Donie insists no one listens to the Senate

Property market advice comes back to haunt Senator Cassidy year on

Westmeath senator Donie Cassidy says no one listened to him when two years ago he advised first time buyers to purchase a home.

It’s just over two years since the Castlepollard native and leader of Seanad Eireann declared on the floor of the Senate that “now is the right time to buy”.

House prices have been falling since the occasion in April 2008 when the senator challenged members of the house to join him 12-18 months later when he said they’d have risen by up to 30 per cent.

“Prices are now nearing the bottom end,” he said at the time but two years later many analysts feel that there’s a long way to go before the market bottoms out.

“I will remind the House, perhaps in 12 or 18 months, when prices have again increased by 25 per cent or 30 per cent, that they were told this by the Leader of the House on this historic day, the tenth anniversary of the Good Friday Agreement,” he said.

The senator pointed out that he was basing his prediction on his experience, but when contacted this week by the Advertiser, he says he was commenting in the light of an ESRI report which predicted growth of 4 per cent for the next seven years.

When asked if his own property experience should have given him a greater insight into the falling prices, he said his own business had been “pretty successful from very humble beginnings” and insisted that no one could have seen international events like the failure of Lehmann’s in the US.

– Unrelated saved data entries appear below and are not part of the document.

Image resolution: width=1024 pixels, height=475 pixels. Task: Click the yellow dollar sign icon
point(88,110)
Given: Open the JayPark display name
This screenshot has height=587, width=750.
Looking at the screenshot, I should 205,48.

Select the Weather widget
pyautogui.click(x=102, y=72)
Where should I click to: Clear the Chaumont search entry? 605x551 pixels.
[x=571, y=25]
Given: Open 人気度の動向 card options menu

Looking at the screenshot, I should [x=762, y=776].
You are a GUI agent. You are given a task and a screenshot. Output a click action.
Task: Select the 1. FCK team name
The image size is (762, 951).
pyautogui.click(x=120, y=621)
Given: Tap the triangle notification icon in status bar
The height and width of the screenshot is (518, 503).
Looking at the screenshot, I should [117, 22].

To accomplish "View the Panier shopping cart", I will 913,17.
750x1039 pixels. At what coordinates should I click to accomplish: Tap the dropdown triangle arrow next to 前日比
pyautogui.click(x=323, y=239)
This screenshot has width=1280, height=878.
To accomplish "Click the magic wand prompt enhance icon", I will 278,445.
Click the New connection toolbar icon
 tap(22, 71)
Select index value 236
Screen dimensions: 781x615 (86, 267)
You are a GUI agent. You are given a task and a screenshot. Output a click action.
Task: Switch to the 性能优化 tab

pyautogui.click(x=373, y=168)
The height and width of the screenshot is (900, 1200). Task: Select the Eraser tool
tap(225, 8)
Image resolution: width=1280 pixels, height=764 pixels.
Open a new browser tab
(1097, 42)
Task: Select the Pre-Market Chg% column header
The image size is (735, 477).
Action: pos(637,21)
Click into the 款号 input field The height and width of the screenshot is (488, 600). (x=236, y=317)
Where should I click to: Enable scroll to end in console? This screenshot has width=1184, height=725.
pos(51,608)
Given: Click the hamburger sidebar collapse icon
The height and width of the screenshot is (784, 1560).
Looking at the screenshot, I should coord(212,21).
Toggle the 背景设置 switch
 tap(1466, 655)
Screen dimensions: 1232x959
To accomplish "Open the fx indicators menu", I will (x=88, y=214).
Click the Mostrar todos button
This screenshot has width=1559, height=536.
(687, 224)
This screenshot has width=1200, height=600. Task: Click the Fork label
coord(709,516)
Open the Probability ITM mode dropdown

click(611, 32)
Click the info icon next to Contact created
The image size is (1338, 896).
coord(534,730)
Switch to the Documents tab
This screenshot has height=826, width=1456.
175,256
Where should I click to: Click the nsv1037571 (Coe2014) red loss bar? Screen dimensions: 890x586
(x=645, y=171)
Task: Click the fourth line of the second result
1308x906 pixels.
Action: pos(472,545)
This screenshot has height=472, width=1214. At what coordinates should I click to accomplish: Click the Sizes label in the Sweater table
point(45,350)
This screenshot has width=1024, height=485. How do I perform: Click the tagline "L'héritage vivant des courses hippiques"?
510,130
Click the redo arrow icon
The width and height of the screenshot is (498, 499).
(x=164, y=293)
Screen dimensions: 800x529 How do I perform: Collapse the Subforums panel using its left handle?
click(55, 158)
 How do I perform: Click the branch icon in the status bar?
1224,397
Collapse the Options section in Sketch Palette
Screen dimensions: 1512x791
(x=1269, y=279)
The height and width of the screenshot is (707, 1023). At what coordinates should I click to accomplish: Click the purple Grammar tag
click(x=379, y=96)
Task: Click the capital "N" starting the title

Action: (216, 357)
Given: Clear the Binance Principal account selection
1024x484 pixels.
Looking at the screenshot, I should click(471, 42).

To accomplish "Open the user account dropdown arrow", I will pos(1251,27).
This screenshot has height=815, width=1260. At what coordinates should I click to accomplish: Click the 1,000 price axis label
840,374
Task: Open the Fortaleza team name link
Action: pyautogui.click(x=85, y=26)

On the first anniversary of his prediction, which has gained a cult following on property websites and has its own dedicated facebook page, prices had dropped by a national average of around 10 per cent and by the time the second anniversary rolled around, his own county town of Mullingar had made national headlines with buyers scooping up apartments for less than €100,000.

The comments have clearly come back to haunt him, despite his insistence that no one listens to what’s said in the Senate, and that no one followed his advice.

“No one was misled,” he said, commenting on the “poor coverage” which senate debates receive and how the incident would never have been reported but for an unnamed Fine Gael member seizing the moment.

“No one reports anything in the Senate,” he said, arguing that it’s time that reporters looked into the positive work done there.